Ankara - Ziraat Bankası Genel Müdürü Can Akın Çağlar, "Kredilerin geri çağrılması diye bir uygulama, dönüp kendimizi arkadan vurmak anlamına gelecek bir uygulamadır" dedi.
Ankara Sanayi Odası'nın (ASO) gündem toplantısına konuk olan Çağlar, yaşanmakta olan süreçte yerli ve yabancı banka ayrımına gidilmemesi gerektiğine dikkati çekerek,özellikle bankalar hakkında spekülasyona varacak şeyler söylememek gerektiğini bildirdi.
"Bir banka hakkında çıkan dedikodu dönüyor sizin maliyetinizi artırıyor" diyen Çağlar, şunları kaydetti:
"Nasıl artırıyor. Bir banka hakkında çıkan dedikodu. O bankadan likiditenin çekilmesi, mevduatların çekilmesine, diyelim ki daha büyük bankalara gelmesine vesile oluyor. Bu sefer o küçük banka ayakta kalabilmek için mevduat sahibine daha yüksek faizler öneriyor. Olumsuzluk dönüp bir müddet sonra hepimizi etkileyebiliyor. Onun için bu süreç içinde bütün bankalarımız eşittir. BDDK'mız son derece yakından olayı takip ediyor. Bankaların likiditesi bu süreç içinde Merkez Bankası tarafından destekleniyor. BDDK tarafından yakından gözleniyor. Mümkün olduğu kadar bu süre içinde o bankalarımız hakkında (O banka iyidir, bu banka iyidir söyleminde olmamak lazım."
Sanayicilere, bilançoları bozulmadan, daha önce çalışmadıkları bankalarla ilişkiye geçmelerini ve yeni kredi hatları oluşturarak ön önlemler almalarını da öneren Çağlar, daha sonraki süreçte şirketleri hakkındaki gelişmeleri çalıştıkları bankayla paylaşmalarının bankalarla yaşanan sorunların çözümünde en doğru yöntem olacağını kaydetti.
Çağlar, "Bir likidite daralması yaşıyoruz. Bu likitide daralmasının olduğu bir ortamda mutlak suretle kredilerin vadelerinde maliyetlerinde bir geri çağırma daralma söz konusu olacaktır" diye konuştu.
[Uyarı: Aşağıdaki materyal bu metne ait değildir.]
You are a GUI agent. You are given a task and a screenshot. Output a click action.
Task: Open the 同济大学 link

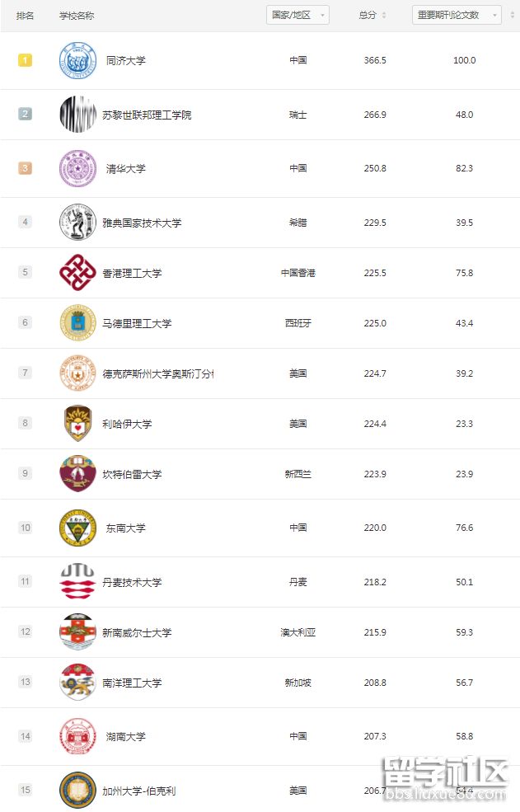[x=126, y=60]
"(2009 kayıp yıl mı?) İnşallah olmaması için hep birlikte elele verip birlikte çalışacağız" diyen Çağlar, "Bunun 3 tane ayağı var. Bir taraf reel sektör, bir taraf hükümet ayağı, biz bankacılar da ortada duruyoruz. Her üç taraf karşılıklı elbirliği içinde doğru çözümler üretebilirsek 2009'u bir hasarla atlatırız, ama hani 2001'deki kadar kötü sonuçlara inşallah ulaşmayız. Onun için temennimiz 2009'un 2010'un iyi olması" dedi.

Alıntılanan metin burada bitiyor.